Alternative Text (Non-Text Content)
1. Many product images, icons, and buttons lacked descriptive alt text or voiceover labels.
2. Screen readers announced vague details like “Image” instead of describing product features.
Form & Checkout Accessibility
1. Labels for input fields were missing or unclear.
2. Some express payment buttons were skipped entirely during keyboard navigation.
3. State and delivery dropdowns were cropped at high zoom, making them unusable.
Recommendations & Fixes
1. Keyboard: Ensure all interactive elements are reachable and operable via keyboard (Tab, Enter, Arrow keys).
2. Contrast: Update color palette tokens to guarantee WCAG AA contrast ratios.
3. Focus: Standardize visible focus indicators across all interactive elements.
4. Alt text: Add descriptive alt attributes for product images, icons, and buttons (not just “Image”).
5. Forms: Properly label all form inputs with ARIA and descriptive text.
6. Sticky elements: Prevent sticky UI (like chat buttons or add-to-cart) from obstructing content at zoom.
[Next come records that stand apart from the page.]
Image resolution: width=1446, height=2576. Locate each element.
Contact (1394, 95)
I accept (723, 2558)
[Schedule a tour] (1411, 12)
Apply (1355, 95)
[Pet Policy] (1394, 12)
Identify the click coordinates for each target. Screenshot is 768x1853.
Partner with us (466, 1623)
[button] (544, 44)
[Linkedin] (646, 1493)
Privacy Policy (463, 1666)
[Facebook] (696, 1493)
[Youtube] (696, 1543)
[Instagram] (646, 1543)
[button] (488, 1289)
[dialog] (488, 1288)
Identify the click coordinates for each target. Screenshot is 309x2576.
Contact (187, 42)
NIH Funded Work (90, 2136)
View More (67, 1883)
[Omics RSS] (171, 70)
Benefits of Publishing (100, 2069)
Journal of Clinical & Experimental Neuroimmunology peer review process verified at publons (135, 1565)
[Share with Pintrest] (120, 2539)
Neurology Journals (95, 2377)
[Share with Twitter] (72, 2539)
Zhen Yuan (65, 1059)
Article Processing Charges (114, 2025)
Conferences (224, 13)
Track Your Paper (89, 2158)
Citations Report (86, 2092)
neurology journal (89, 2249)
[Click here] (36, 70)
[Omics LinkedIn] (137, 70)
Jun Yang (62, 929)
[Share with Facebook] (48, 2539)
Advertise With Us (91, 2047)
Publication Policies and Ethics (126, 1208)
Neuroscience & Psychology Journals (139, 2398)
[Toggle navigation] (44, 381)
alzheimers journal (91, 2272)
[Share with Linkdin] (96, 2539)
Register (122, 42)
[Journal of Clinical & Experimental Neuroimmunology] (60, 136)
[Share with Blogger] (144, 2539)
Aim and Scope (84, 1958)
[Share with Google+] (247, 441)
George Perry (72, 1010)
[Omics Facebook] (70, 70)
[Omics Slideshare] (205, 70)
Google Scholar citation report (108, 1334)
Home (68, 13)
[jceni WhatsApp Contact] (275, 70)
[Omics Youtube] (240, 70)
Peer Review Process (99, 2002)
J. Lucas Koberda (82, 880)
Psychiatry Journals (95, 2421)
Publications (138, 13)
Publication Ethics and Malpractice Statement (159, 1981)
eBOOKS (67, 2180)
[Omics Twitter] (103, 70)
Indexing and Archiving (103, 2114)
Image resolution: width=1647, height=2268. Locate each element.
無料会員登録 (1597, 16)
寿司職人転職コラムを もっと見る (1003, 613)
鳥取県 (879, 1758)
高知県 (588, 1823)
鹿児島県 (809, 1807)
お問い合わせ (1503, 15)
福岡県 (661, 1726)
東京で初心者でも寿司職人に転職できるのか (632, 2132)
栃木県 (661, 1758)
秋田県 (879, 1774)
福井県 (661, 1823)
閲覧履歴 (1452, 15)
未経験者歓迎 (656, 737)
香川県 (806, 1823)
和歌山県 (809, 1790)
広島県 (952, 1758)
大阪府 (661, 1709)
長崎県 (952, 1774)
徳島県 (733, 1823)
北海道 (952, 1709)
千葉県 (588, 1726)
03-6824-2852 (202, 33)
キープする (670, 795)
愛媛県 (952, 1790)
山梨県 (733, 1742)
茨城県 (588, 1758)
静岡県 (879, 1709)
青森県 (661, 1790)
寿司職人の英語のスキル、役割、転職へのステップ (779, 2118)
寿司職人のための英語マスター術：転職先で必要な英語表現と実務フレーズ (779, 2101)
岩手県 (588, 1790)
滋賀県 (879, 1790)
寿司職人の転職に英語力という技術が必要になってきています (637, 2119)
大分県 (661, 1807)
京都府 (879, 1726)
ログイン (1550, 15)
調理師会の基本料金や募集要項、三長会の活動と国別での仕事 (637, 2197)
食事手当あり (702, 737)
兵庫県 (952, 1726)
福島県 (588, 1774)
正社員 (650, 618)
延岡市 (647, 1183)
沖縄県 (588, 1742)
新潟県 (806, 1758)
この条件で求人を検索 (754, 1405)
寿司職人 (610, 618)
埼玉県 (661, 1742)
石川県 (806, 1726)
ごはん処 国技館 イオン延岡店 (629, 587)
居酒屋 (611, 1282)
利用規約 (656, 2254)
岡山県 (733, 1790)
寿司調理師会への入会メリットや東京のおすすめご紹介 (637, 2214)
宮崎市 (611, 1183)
The impact will increased compliance with WCAG 2.1 AA across core e-commerce flows. Improved usability for customers relying on assistive technology. Created a scalable accessibility checklist for future design and development.
Reflection
This audit revealed how seemingly small issues like missing alt text or hidden focus outlines have outsized impacts on accessibility. By approaching accessibility as a design quality metric (not just compliance), I was able to elevate the overall user experience and set a foundation for inclusive design practices going forward.
Confidentiality Disclaimer: Certain details and visuals have been modified for confidentiality. The insights presented reflect my UX process and accessibility methodology, not proprietary company data.